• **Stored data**
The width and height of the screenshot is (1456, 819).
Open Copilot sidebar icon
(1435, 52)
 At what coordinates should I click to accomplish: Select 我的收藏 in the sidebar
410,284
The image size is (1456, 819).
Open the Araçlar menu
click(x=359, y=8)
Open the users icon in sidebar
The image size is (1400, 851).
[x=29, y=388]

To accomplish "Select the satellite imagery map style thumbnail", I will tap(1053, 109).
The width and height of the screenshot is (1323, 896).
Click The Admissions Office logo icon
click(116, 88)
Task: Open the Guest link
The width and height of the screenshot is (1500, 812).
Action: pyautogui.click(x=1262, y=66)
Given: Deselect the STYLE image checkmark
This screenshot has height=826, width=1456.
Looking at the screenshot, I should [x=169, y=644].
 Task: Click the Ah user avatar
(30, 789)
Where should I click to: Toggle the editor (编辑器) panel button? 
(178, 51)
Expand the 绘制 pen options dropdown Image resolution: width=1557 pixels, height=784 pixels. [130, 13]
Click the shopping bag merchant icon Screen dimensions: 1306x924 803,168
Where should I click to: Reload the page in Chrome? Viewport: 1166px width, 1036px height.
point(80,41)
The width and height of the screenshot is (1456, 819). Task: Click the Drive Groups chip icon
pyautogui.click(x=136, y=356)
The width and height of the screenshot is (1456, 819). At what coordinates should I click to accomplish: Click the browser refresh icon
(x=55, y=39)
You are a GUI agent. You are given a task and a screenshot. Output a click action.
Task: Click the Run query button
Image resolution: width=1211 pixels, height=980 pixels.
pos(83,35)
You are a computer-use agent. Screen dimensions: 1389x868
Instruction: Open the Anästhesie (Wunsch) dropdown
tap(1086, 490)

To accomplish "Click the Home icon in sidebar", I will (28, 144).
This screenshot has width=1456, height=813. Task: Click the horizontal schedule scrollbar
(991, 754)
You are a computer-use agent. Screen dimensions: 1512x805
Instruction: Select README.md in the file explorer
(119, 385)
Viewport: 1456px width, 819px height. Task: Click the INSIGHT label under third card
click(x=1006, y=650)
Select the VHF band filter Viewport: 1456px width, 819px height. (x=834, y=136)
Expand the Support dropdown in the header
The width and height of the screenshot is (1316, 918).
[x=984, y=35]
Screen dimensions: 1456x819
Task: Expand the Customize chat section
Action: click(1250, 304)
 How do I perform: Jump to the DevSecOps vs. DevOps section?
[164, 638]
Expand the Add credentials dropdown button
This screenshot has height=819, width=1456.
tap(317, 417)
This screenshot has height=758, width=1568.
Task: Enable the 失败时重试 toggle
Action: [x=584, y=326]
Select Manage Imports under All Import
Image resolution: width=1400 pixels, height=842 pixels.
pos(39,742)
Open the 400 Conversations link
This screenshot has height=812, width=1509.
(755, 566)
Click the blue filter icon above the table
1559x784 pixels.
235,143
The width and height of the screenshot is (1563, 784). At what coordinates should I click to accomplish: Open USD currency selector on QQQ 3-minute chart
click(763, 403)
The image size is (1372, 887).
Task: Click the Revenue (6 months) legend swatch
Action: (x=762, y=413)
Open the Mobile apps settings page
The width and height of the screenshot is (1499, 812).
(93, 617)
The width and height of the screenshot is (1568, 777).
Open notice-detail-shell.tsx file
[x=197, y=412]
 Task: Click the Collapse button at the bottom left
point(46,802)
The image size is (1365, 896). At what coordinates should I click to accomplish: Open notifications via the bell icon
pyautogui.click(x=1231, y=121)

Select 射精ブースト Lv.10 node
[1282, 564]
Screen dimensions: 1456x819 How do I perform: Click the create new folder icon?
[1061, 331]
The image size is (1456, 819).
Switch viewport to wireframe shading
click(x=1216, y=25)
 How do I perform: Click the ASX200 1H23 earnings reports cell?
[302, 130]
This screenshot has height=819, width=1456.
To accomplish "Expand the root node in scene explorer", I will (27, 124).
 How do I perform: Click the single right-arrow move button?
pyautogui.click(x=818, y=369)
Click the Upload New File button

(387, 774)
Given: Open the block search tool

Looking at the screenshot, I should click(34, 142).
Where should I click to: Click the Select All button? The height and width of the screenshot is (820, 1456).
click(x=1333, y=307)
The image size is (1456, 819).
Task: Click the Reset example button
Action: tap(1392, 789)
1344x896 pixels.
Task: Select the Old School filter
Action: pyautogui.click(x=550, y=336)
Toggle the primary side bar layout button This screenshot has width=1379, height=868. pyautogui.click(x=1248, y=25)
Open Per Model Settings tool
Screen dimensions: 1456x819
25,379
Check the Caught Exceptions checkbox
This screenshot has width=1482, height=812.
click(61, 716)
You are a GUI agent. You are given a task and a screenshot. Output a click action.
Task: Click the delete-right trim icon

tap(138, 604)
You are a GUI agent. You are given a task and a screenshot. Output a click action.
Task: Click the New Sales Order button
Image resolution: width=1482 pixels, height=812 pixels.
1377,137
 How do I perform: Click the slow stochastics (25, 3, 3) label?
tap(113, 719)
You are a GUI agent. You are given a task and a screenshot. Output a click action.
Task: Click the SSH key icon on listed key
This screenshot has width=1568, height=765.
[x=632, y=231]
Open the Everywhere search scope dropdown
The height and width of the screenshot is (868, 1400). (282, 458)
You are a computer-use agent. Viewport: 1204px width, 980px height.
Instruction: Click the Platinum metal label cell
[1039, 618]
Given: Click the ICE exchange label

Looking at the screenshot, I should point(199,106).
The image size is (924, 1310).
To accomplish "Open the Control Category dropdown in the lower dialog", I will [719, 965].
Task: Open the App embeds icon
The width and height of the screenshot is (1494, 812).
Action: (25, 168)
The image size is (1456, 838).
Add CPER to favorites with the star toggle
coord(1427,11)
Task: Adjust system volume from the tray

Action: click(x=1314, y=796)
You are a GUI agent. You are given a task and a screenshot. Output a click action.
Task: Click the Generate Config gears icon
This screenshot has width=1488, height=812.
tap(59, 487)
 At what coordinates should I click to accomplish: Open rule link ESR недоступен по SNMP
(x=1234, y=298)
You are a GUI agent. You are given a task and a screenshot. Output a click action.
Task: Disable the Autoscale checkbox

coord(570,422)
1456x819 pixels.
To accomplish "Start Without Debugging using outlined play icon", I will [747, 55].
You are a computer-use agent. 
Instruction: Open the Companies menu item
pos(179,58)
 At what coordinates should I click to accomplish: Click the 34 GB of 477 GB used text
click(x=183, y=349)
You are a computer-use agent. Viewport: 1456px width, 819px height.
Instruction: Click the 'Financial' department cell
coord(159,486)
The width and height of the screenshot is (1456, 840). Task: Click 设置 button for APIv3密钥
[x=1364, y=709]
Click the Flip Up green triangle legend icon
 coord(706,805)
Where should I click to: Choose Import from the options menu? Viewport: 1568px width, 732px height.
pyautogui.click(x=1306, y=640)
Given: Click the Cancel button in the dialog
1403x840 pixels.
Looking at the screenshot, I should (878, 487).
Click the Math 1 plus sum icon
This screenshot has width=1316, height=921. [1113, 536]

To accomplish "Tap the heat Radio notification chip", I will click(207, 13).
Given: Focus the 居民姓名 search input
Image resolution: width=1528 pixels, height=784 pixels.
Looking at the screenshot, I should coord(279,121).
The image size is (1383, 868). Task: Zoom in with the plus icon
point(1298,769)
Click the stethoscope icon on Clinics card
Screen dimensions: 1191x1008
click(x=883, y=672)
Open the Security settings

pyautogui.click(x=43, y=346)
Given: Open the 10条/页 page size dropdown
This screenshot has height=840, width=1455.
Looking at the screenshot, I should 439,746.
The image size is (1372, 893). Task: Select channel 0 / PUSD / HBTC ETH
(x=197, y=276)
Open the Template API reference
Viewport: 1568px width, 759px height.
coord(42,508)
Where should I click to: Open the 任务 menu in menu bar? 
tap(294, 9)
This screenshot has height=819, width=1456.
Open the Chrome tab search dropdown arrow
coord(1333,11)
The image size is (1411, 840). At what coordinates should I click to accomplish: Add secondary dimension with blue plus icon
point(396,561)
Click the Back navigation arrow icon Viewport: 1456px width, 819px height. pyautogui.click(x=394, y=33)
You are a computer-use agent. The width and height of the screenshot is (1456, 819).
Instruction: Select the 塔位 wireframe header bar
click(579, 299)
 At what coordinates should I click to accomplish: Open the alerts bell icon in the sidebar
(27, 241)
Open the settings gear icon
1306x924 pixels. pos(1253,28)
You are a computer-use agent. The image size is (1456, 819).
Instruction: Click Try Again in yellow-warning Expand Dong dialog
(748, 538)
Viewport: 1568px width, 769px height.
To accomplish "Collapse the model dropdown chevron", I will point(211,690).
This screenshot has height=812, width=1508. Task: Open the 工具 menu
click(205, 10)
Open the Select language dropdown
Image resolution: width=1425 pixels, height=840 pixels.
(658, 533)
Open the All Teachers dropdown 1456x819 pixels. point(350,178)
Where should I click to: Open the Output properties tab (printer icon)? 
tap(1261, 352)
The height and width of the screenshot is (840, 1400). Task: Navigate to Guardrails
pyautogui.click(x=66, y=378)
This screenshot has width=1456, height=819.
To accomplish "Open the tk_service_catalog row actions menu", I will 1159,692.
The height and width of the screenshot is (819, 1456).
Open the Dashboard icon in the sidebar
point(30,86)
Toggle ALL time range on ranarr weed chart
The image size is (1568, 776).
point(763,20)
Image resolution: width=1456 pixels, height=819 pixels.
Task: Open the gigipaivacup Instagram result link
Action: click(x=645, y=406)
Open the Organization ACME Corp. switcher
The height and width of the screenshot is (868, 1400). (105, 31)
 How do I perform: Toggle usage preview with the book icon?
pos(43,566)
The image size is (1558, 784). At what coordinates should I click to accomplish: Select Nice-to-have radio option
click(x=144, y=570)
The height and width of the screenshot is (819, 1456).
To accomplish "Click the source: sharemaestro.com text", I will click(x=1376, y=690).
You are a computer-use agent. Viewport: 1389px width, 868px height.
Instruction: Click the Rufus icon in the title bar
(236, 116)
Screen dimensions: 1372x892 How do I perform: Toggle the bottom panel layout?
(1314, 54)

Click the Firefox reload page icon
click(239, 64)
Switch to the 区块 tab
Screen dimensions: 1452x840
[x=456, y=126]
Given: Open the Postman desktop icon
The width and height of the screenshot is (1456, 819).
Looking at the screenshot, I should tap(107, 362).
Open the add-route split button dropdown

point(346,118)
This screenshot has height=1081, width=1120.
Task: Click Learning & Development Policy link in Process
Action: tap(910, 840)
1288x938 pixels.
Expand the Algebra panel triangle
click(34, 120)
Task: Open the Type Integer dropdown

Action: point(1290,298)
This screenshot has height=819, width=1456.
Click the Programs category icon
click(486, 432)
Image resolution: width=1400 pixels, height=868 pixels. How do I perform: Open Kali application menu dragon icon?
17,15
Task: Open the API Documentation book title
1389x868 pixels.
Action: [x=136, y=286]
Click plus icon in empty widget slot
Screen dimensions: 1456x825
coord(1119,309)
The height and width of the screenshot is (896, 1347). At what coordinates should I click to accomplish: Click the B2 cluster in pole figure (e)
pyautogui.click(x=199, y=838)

• **What is being asked**
Exact copies of the lines from the one containing "1389x868 pixels." through the final line of the records are all the answer should hold.

• **Worked solution**
1389x868 pixels.
Action: [x=136, y=286]
Click plus icon in empty widget slot
Screen dimensions: 1456x825
coord(1119,309)
The height and width of the screenshot is (896, 1347). At what coordinates should I click to accomplish: Click the B2 cluster in pole figure (e)
pyautogui.click(x=199, y=838)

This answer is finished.